Kabhi Kabhie - Movie Review
Published: February 6, 2011

Starring Amitabh Bachchan, Raakhee Gulzar, Shashi Kapoor, Rishi Kapoor, Neetu Singh, Waheeda Rehman
Say what you will about filmmaker Yash Chopra—Bollywood's evergreen romantic—but over the course of his long career as a director and producer, he hasn't flinched from exploring difficult matters of the heart—and few relationship issues are more challenging than emotional infidelity, the subject of his Kabhi Kabhie.
There are nine characters, spanning two generations and including four couples and three interconnected love triangles—you need a playbill to keep it straight—all of which reflects a complicated topic that has insidiously far-reaching effects. But Chopra lingers long on the principals and stretches out their pile-up of pain and selfishness so the story doesn't feel muddled, and the measured pace never feels slow.
The title means sometimes—as opposed to always, which is what love is supposed to be, but the characters aren't fully committed in their relationships because they love people from their pasts and they keep secrets in the present that prevent true intimacy with their current partners.
Amit (Amitabh Bachchan) is a poet who falls in love with his college classmate, Pooja (Raakhee Gulzar). Pooja's parents arrange her marriage to Vijay (Shashi Kapoor) and neither Pooja nor Amit has the courage to defy her family, so they part ways, heartbroken. Pooja's new husband is a jovial man who's crazy about her, and she quickly becomes fond of him. Vijay happens to love Amit's poetry and doesn't know about his new wife's connection to the poet. He wonders aloud about the woman who inspired such beautiful verse and he asks Pooja to sing Amit's poetry to him on their wedding night. For the rest of his life, he remembers that night as wonderfully romantic when actually she was thinking about her former lover the whole time. They have a son, Vicky (Rishi Kapoor), a bon vivant just like his father.

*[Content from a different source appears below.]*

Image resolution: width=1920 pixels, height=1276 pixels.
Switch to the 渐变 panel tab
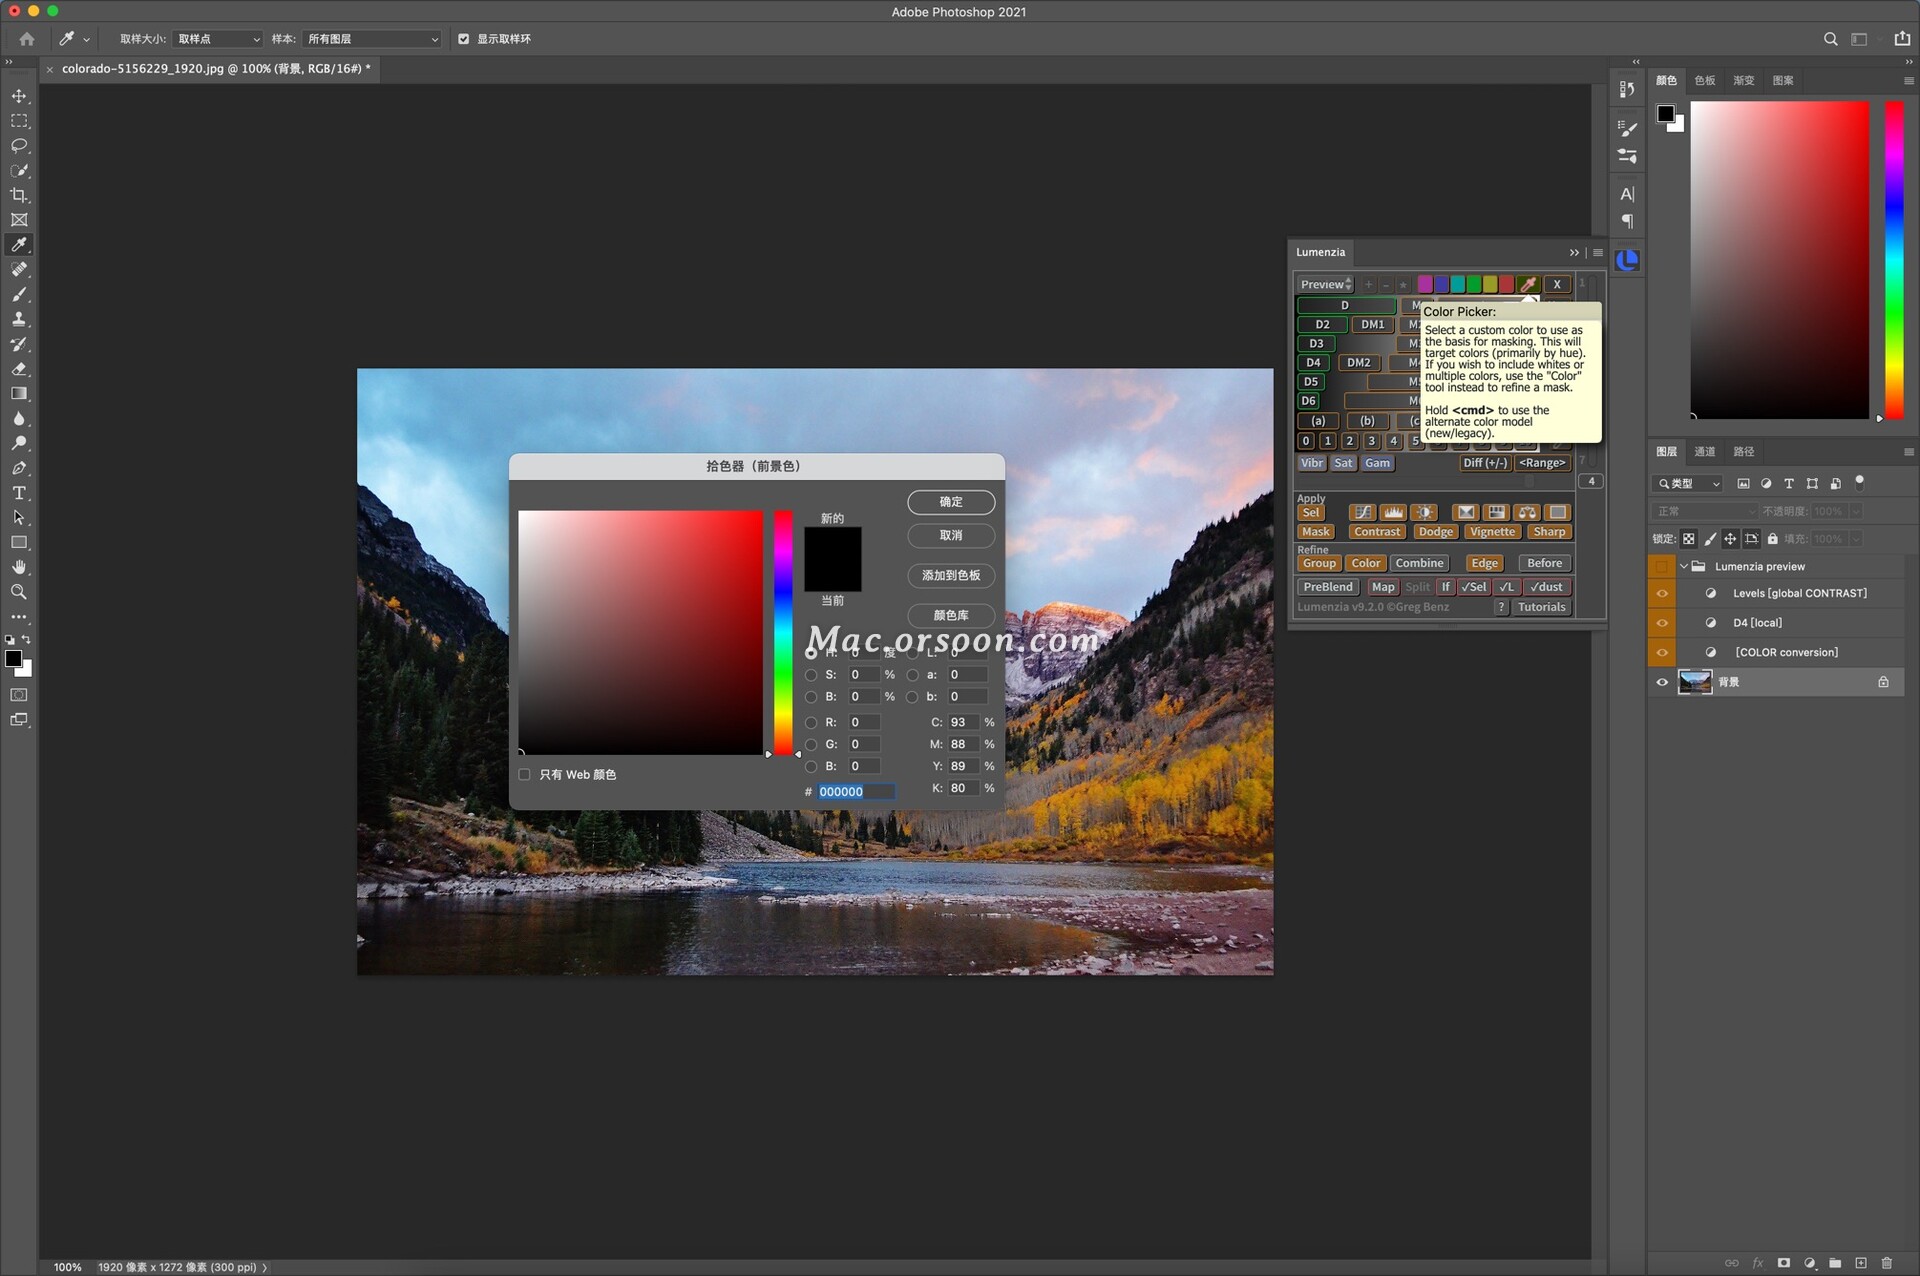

Amit is less fortunate than Pooja. His heartache bankrupts him emotionally. He stops writing poetry and joins his father's construction company. He marries Anjali (Waheeda Rehman) and they have a daughter, Sweety, whom he adores—at the expense of loving his wife—and as a result, the spoiled Sweety is a complete brat.
Vicky, now a young man, falls in love with Pinky (Neetu Singh), the daughter of his father's doctor, R.P. Kapoor, and the couple gets engaged. Dr. Kapoor and his wife Shobha reveal to Pinky that she is adopted and she runs off to find her birth mother. Vicky follows Pinky, against her wishes, and he cruelly flirts with Pinky’s half-sister, who is smitten with him.
None of the characters cheat sexually, but their emotional betrayal and deception are even more damaging, and these all-too-realistically flawed characters are, to varying degrees, unable to see the harm they've caused even though they themselves have been hurt.